§ Problem to solve
Copy the lines in the records below word for word, from the line that contains "Task: Click the Script Provided label" through the line that contains "I will 46,460.".

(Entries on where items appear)
--- Start ---

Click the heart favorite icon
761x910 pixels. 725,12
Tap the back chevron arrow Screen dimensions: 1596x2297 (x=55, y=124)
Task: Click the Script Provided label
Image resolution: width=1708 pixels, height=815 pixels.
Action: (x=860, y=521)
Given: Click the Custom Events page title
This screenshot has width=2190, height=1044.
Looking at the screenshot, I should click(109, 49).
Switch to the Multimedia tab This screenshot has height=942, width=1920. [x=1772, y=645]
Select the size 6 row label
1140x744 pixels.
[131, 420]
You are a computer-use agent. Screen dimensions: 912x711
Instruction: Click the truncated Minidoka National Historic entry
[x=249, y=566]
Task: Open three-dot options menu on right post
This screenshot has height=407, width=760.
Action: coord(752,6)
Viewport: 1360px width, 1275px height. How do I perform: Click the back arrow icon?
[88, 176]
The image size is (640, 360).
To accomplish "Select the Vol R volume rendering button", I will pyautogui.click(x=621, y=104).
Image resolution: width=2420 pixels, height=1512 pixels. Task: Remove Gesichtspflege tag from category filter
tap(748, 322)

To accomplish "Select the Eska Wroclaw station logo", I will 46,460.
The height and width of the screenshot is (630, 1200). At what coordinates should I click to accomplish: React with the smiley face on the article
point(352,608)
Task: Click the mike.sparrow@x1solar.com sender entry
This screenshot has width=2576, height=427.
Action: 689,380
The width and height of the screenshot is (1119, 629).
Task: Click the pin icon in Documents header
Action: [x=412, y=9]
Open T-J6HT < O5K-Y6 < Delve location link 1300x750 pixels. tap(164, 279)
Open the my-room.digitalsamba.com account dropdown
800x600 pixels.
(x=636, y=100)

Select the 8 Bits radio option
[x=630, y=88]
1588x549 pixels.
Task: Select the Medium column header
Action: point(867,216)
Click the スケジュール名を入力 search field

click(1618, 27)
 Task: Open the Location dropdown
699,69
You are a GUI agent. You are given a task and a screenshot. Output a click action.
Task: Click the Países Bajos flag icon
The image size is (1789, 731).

--- End ---

§ Exercise output
Task: Click the Script Provided label
Image resolution: width=1708 pixels, height=815 pixels.
Action: (x=860, y=521)
Given: Click the Custom Events page title
This screenshot has width=2190, height=1044.
Looking at the screenshot, I should click(109, 49).
Switch to the Multimedia tab This screenshot has height=942, width=1920. [x=1772, y=645]
Select the size 6 row label
1140x744 pixels.
[131, 420]
You are a computer-use agent. Screen dimensions: 912x711
Instruction: Click the truncated Minidoka National Historic entry
[x=249, y=566]
Task: Open three-dot options menu on right post
This screenshot has height=407, width=760.
Action: coord(752,6)
Viewport: 1360px width, 1275px height. How do I perform: Click the back arrow icon?
[88, 176]
The image size is (640, 360).
To accomplish "Select the Vol R volume rendering button", I will pyautogui.click(x=621, y=104).
Image resolution: width=2420 pixels, height=1512 pixels. Task: Remove Gesichtspflege tag from category filter
tap(748, 322)

To accomplish "Select the Eska Wroclaw station logo", I will 46,460.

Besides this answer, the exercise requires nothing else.